Don't ask, don't teletubby

Falwell's charge: Homophobic comment isn't first to burden fictional icon with a social message.

February 12, 1999

THE REV. Jerry Falwell is crazy -- or crazy like a fox -- for denouncing a character on the preschooler's "Teletubbies" television show as a sinister symbol of homosexuality.

Mr. Falwell's foolish, homophobic statements don't normally garner headlines. But when the fundamentalist preacher and founder of the Moral Majority criticizes the sexuality of an androgynous make-believe character on a hit public-television series, his denunciation makes news. He issued a "Parent Alert" in this month's issue of the National Liberty Journal, a magazine he publishes that is also available on the Internet.

Mr. Falwell isn't the first to drape larger symbolism on a fictional character of pop culture. For example, one of Dan Quayle's more memorable vice presidential moments occurred when he rebuked prime time's "Murphy Brown" as a glorification of single parenthood. Last year, Time magazine concluded that feminism is dead because female viewers enjoy "Ally McBeal," a TV show about a rail-thin attorney who wears miniskirts to court and frets about her ticking biological clock.
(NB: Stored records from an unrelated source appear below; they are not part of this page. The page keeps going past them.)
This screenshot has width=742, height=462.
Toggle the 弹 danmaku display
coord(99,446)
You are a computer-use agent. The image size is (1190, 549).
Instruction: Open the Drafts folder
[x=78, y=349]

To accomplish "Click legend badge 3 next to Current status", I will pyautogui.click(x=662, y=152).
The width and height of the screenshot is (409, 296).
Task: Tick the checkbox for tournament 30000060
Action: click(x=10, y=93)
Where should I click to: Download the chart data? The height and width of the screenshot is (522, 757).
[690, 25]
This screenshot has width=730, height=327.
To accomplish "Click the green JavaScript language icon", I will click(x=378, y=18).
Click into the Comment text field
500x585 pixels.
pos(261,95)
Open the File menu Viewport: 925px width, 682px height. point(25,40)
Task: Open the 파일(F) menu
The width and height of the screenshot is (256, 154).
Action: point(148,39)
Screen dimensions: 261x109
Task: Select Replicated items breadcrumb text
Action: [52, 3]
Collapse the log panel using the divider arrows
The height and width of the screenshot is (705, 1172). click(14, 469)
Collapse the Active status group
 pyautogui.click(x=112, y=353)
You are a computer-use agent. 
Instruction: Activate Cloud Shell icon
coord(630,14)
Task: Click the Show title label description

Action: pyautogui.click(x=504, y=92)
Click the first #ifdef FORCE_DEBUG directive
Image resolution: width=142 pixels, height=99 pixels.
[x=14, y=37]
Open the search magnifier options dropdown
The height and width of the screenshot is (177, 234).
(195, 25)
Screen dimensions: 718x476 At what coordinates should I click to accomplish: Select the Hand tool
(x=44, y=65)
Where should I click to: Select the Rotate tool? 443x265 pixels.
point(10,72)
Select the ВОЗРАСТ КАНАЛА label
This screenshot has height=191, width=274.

And, in a mirror-image of Mr. Falwell's paranoia, the homosexual community years ago lambasted Disney for depicting the villain in the animated movie "The Lion King" as an effeminate lion.

In each case, more objective observers are left to wonder, "What am I missing?"

The Teletubby character Tinky Winky looks to be the product of a union between a space alien and a teddy bear. Though it unnerves Mr. Falwell, Tinky carries a purse-like "magic bag." That is no more sexually significant than the fact that human toddlers -- boys and girls -- love to grab handbags or clomp through the house in their mothers' shoes.

There's more than enough sex in today's culture without searching for it where it is not.